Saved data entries
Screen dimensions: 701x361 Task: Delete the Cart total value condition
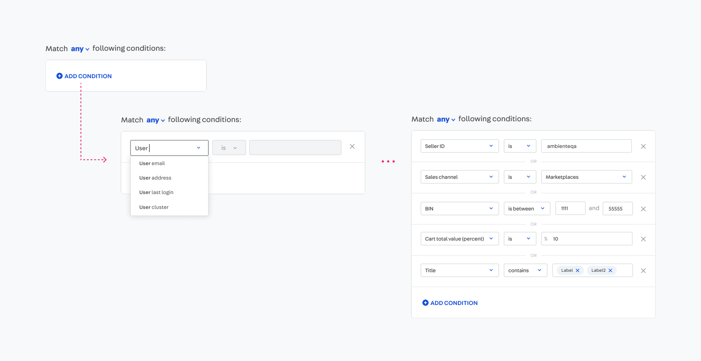pyautogui.click(x=643, y=239)
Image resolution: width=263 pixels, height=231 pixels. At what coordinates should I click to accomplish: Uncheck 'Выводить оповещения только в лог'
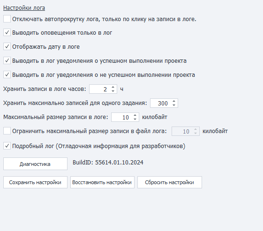[7, 32]
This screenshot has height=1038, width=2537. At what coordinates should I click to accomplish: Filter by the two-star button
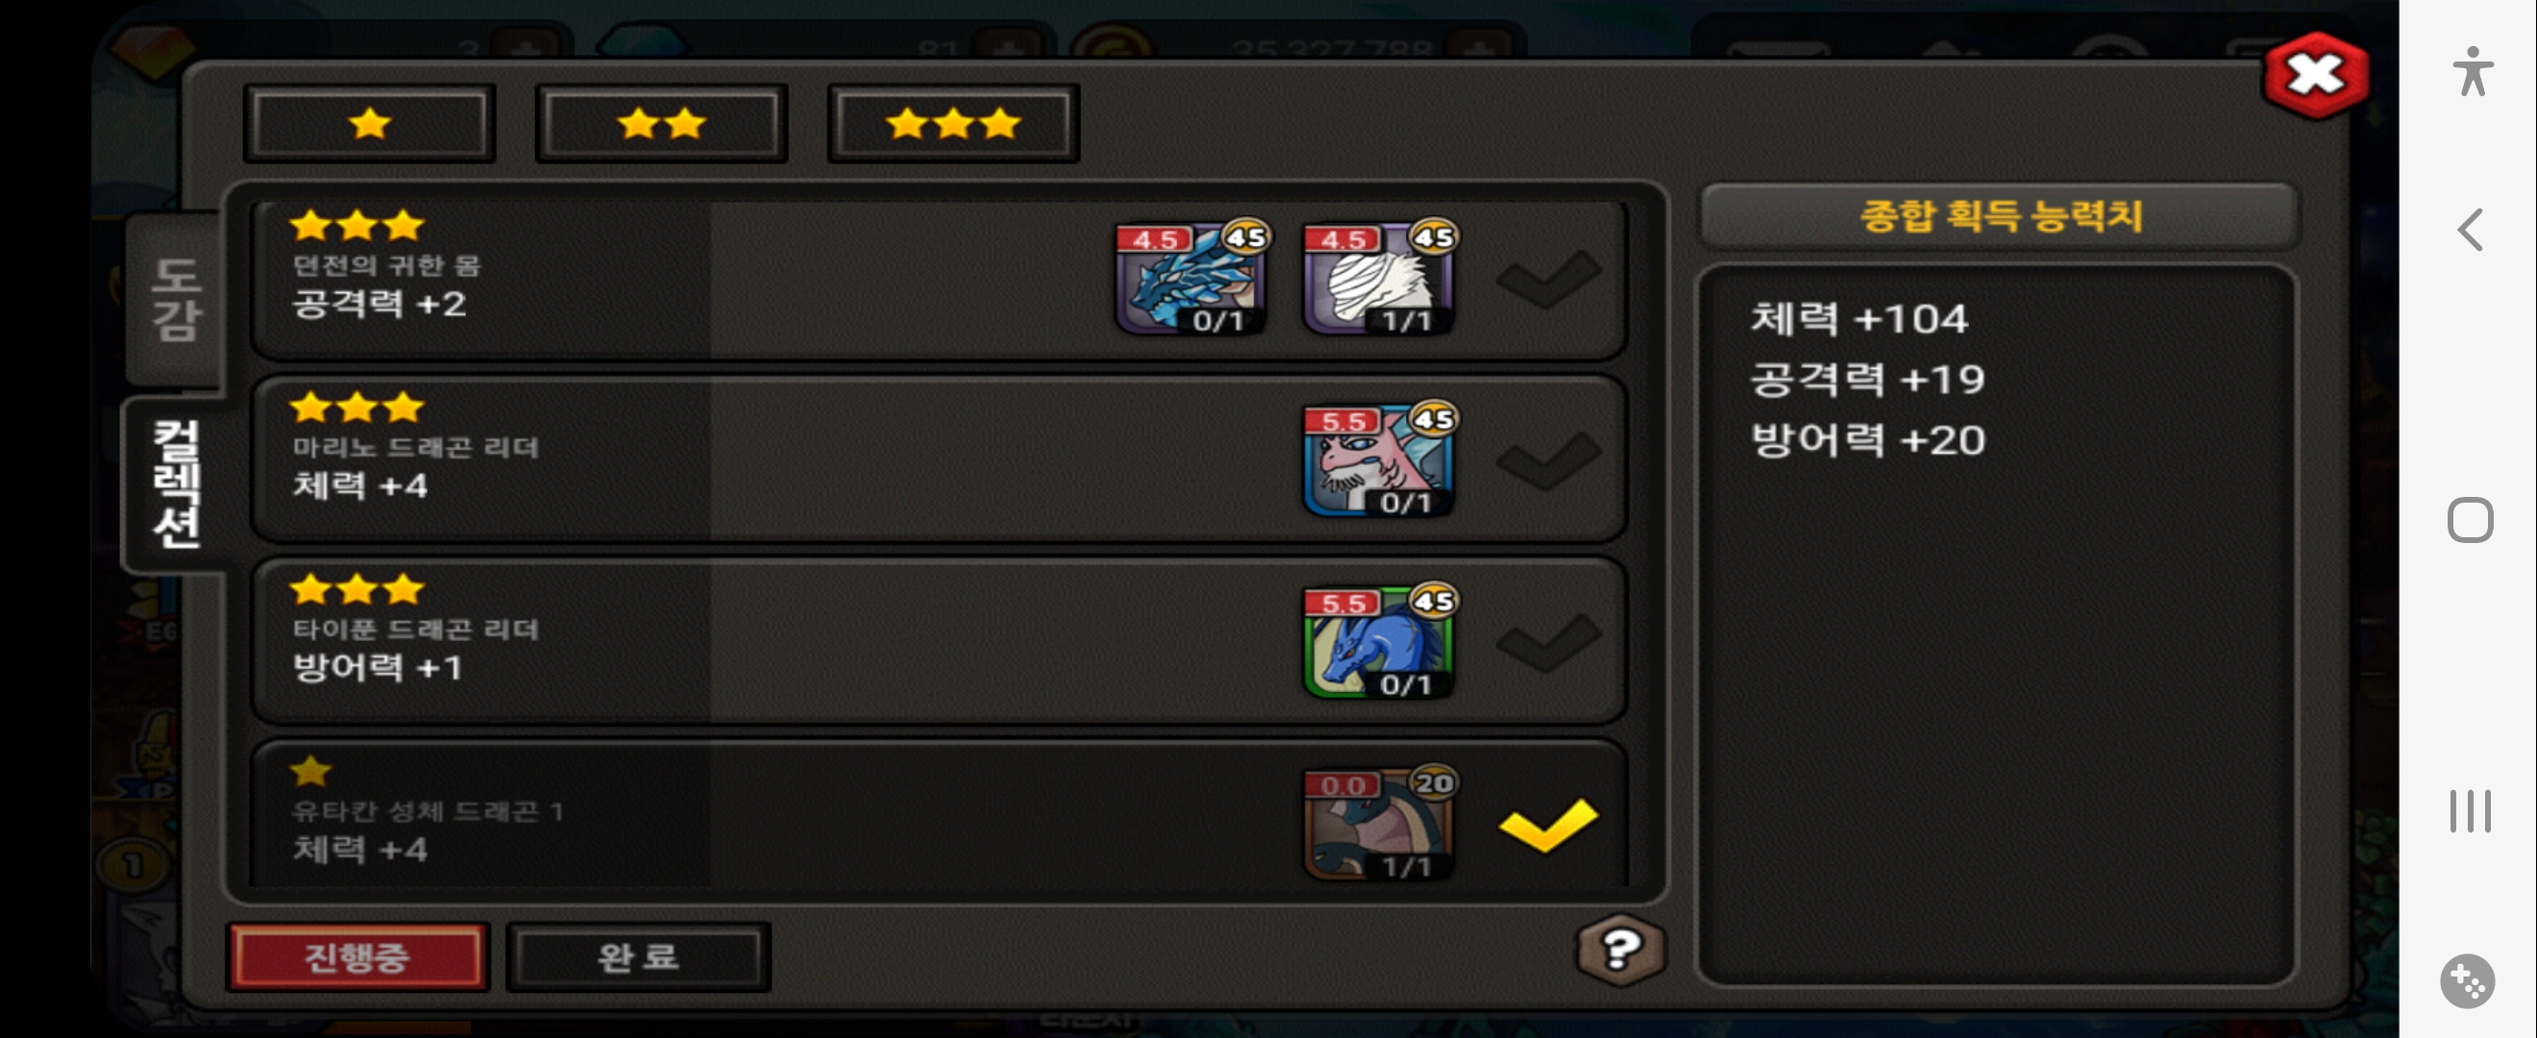click(x=662, y=124)

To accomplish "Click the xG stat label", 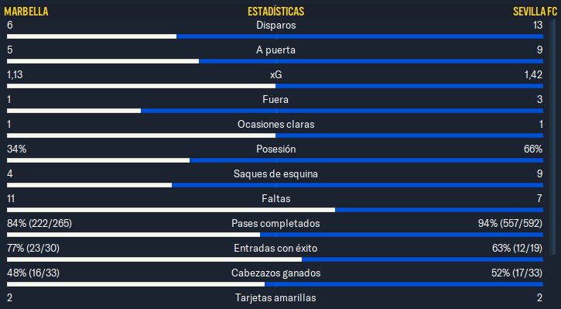I will click(x=275, y=75).
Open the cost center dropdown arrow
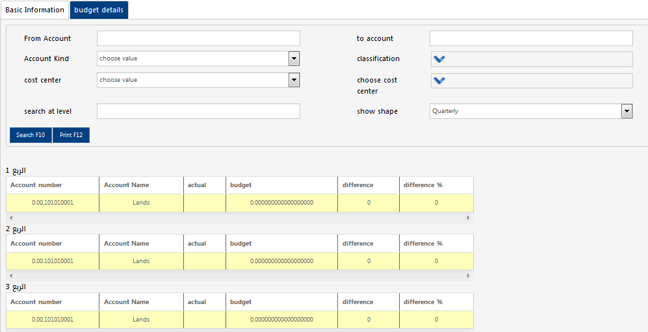This screenshot has width=648, height=332. pos(294,80)
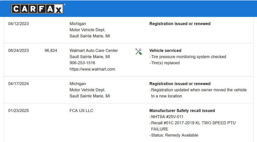Click the 08/24/2023 date entry

click(18, 51)
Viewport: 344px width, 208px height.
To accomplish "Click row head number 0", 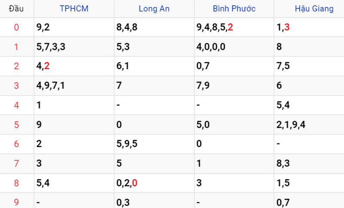I will [16, 28].
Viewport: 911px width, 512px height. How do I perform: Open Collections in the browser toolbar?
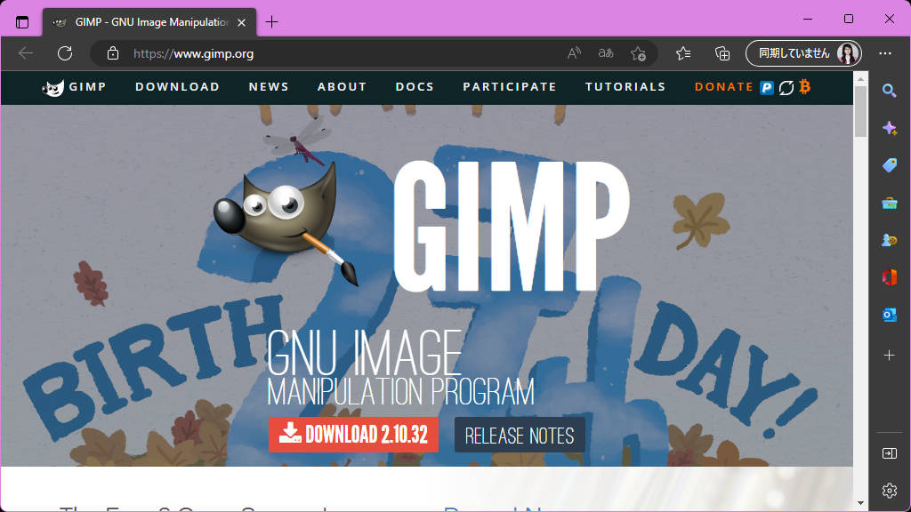point(722,53)
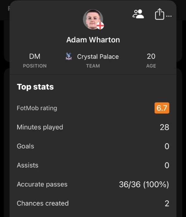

Your assignment
Print exactly the lines from the one containing "Viewport: 911px width, 512px" through the last line of the records, both included, and leave out the pictures.

Result of this task
Viewport: 911px width, 512px height. How do I perform: Open Collections in the browser toolbar?
point(722,53)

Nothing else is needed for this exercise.